■ PROMPT
Line by line, copy all of the data exactly.

== Segment start ==

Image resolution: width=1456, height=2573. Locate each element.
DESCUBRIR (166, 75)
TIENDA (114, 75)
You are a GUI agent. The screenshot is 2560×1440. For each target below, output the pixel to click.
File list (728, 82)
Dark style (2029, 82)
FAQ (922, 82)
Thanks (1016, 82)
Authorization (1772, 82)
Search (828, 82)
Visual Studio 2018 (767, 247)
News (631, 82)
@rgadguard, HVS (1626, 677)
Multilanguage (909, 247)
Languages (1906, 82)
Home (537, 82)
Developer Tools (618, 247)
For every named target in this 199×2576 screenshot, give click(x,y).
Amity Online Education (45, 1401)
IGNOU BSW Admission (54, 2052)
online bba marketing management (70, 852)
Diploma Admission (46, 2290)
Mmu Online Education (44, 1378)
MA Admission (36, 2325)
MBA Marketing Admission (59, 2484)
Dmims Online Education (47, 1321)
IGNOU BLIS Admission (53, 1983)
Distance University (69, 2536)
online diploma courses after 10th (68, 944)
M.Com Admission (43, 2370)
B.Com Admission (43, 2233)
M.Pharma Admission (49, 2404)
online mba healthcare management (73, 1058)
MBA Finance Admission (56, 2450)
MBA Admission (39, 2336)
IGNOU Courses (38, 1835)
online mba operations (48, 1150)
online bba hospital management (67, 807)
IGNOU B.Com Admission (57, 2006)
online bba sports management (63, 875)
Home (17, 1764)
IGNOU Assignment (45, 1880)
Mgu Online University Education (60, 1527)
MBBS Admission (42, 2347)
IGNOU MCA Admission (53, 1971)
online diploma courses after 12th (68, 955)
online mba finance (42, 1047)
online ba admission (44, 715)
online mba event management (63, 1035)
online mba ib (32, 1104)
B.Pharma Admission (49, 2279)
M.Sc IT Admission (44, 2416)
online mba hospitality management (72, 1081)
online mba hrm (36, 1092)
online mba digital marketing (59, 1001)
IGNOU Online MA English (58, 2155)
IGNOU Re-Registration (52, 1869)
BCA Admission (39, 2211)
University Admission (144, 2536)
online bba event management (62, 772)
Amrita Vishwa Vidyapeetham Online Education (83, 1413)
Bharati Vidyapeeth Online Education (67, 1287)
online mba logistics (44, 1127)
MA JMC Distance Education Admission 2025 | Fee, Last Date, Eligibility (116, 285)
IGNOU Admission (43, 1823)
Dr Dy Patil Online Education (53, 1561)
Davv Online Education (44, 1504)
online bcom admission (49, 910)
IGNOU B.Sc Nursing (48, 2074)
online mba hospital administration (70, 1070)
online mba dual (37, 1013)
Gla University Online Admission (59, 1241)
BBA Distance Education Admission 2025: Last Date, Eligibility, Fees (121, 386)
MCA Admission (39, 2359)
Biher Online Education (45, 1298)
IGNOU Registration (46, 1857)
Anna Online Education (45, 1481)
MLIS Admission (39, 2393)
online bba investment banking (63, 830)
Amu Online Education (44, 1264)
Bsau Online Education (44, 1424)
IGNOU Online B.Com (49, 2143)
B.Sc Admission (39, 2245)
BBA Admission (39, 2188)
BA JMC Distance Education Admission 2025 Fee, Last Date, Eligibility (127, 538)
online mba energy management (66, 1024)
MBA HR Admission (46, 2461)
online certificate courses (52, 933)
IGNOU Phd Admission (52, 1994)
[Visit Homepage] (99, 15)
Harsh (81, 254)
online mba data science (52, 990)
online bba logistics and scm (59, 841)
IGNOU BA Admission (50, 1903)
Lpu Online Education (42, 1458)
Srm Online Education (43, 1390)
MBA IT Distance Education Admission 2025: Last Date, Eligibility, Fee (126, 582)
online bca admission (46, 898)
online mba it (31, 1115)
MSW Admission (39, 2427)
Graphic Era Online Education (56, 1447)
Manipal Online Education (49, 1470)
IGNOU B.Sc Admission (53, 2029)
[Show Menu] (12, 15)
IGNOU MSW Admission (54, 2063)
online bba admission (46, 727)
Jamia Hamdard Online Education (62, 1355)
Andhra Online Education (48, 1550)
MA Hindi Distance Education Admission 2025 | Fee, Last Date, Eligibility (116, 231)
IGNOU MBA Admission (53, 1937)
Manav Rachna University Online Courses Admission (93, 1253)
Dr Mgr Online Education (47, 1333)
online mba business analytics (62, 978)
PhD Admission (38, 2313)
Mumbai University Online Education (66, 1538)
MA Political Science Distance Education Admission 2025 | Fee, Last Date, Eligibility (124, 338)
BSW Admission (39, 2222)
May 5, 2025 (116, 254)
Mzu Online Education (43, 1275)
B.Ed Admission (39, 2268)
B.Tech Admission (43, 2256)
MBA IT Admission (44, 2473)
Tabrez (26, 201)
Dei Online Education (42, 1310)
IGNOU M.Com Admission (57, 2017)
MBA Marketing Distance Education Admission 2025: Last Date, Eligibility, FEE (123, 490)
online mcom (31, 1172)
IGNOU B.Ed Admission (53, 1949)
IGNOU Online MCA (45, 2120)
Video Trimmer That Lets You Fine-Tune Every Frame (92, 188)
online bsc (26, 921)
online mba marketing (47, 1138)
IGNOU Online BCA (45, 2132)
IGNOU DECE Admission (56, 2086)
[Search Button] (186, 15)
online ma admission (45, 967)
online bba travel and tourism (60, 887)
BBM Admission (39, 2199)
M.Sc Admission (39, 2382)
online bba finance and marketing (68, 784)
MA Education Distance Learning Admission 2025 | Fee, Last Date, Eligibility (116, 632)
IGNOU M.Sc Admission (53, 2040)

== Segment end ==

■ THE ANSWER
Image resolution: width=1456, height=2573. Locate each element.
DESCUBRIR (166, 75)
TIENDA (114, 75)
You are a GUI agent. The screenshot is 2560×1440. For each target below, output the pixel to click.
File list (728, 82)
Dark style (2029, 82)
FAQ (922, 82)
Thanks (1016, 82)
Authorization (1772, 82)
Search (828, 82)
Visual Studio 2018 (767, 247)
News (631, 82)
@rgadguard, HVS (1626, 677)
Multilanguage (909, 247)
Languages (1906, 82)
Home (537, 82)
Developer Tools (618, 247)
For every named target in this 199×2576 screenshot, give click(x,y).
Amity Online Education (45, 1401)
IGNOU BSW Admission (54, 2052)
online bba marketing management (70, 852)
Diploma Admission (46, 2290)
Mmu Online Education (44, 1378)
MA Admission (36, 2325)
MBA Marketing Admission (59, 2484)
Dmims Online Education (47, 1321)
IGNOU BLIS Admission (53, 1983)
Distance University (69, 2536)
online diploma courses after 10th (68, 944)
M.Com Admission (43, 2370)
B.Com Admission (43, 2233)
M.Pharma Admission (49, 2404)
online mba healthcare management (73, 1058)
MBA Finance Admission (56, 2450)
MBA Admission (39, 2336)
IGNOU Courses (38, 1835)
online mba operations (48, 1150)
online bba hospital management (67, 807)
IGNOU B.Com Admission (57, 2006)
online bba sports management (63, 875)
Home (17, 1764)
IGNOU Assignment (45, 1880)
Mgu Online University Education (60, 1527)
MBBS Admission (42, 2347)
IGNOU MCA Admission (53, 1971)
online diploma courses after 12th (68, 955)
online mba finance (42, 1047)
online ba admission (44, 715)
online mba event management (63, 1035)
online mba ib (32, 1104)
B.Pharma Admission (49, 2279)
M.Sc IT Admission (44, 2416)
online mba hospitality management (72, 1081)
online mba hrm (36, 1092)
online mba digital marketing (59, 1001)
IGNOU Online MA English (58, 2155)
IGNOU Re-Registration (52, 1869)
BCA Admission (39, 2211)
University Admission (144, 2536)
online bba event management (62, 772)
Amrita Vishwa Vidyapeetham Online Education (83, 1413)
Bharati Vidyapeeth Online Education (67, 1287)
online mba logistics (44, 1127)
MA JMC Distance Education Admission 2025 | Fee, Last Date, Eligibility (116, 285)
IGNOU Admission (43, 1823)
Dr Dy Patil Online Education (53, 1561)
Davv Online Education (44, 1504)
online bcom admission (49, 910)
IGNOU B.Sc Nursing (48, 2074)
online mba hospital administration (70, 1070)
online mba dual (37, 1013)
Gla University Online Admission (59, 1241)
BBA Distance Education Admission 2025: Last Date, Eligibility, Fees (121, 386)
MCA Admission (39, 2359)
Biher Online Education (45, 1298)
IGNOU Registration (46, 1857)
Anna Online Education (45, 1481)
MLIS Admission (39, 2393)
online bba investment banking (63, 830)
Amu Online Education (44, 1264)
Bsau Online Education (44, 1424)
IGNOU Online B.Com (49, 2143)
B.Sc Admission (39, 2245)
BBA Admission (39, 2188)
BA JMC Distance Education Admission 2025 Fee, Last Date, Eligibility (127, 538)
online mba energy management (66, 1024)
MBA HR Admission (46, 2461)
online certificate courses (52, 933)
IGNOU Phd Admission (52, 1994)
[Visit Homepage] (99, 15)
Harsh (81, 254)
online mba data science (52, 990)
online bba logistics and scm (59, 841)
IGNOU BA Admission (50, 1903)
Lpu Online Education (42, 1458)
Srm Online Education (43, 1390)
MBA IT Distance Education Admission 2025: Last Date, Eligibility, Fee (126, 582)
online bca admission (46, 898)
online mba it (31, 1115)
MSW Admission (39, 2427)
Graphic Era Online Education (56, 1447)
Manipal Online Education (49, 1470)
IGNOU B.Sc Admission (53, 2029)
[Show Menu] (12, 15)
IGNOU MSW Admission (54, 2063)
online bba admission (46, 727)
Jamia Hamdard Online Education (62, 1355)
Andhra Online Education (48, 1550)
MA Hindi Distance Education Admission 2025 | Fee, Last Date, Eligibility (116, 231)
IGNOU MBA Admission (53, 1937)
Manav Rachna University Online Courses Admission (93, 1253)
Dr Mgr Online Education (47, 1333)
online mba business analytics (62, 978)
PhD Admission (38, 2313)
Mumbai University Online Education (66, 1538)
MA Political Science Distance Education Admission 2025 | Fee, Last Date, Eligibility (124, 338)
BSW Admission (39, 2222)
May 5, 2025 (116, 254)
Mzu Online Education (43, 1275)
B.Ed Admission (39, 2268)
B.Tech Admission (43, 2256)
MBA IT Admission (44, 2473)
Tabrez (26, 201)
Dei Online Education (42, 1310)
IGNOU M.Com Admission (57, 2017)
MBA Marketing Distance Education Admission 2025: Last Date, Eligibility, FEE (123, 490)
online mcom (31, 1172)
IGNOU B.Ed Admission (53, 1949)
IGNOU Online MCA (45, 2120)
Video Trimmer That Lets You Fine-Tune Every Frame (92, 188)
online bsc (26, 921)
online mba marketing (47, 1138)
IGNOU Online BCA (45, 2132)
IGNOU DECE Admission (56, 2086)
[Search Button] (186, 15)
online ma admission (45, 967)
online bba travel and tourism (60, 887)
BBM Admission (39, 2199)
M.Sc Admission (39, 2382)
online bba finance and marketing (68, 784)
MA Education Distance Learning Admission 2025 | Fee, Last Date, Eligibility (116, 632)
IGNOU M.Sc Admission (53, 2040)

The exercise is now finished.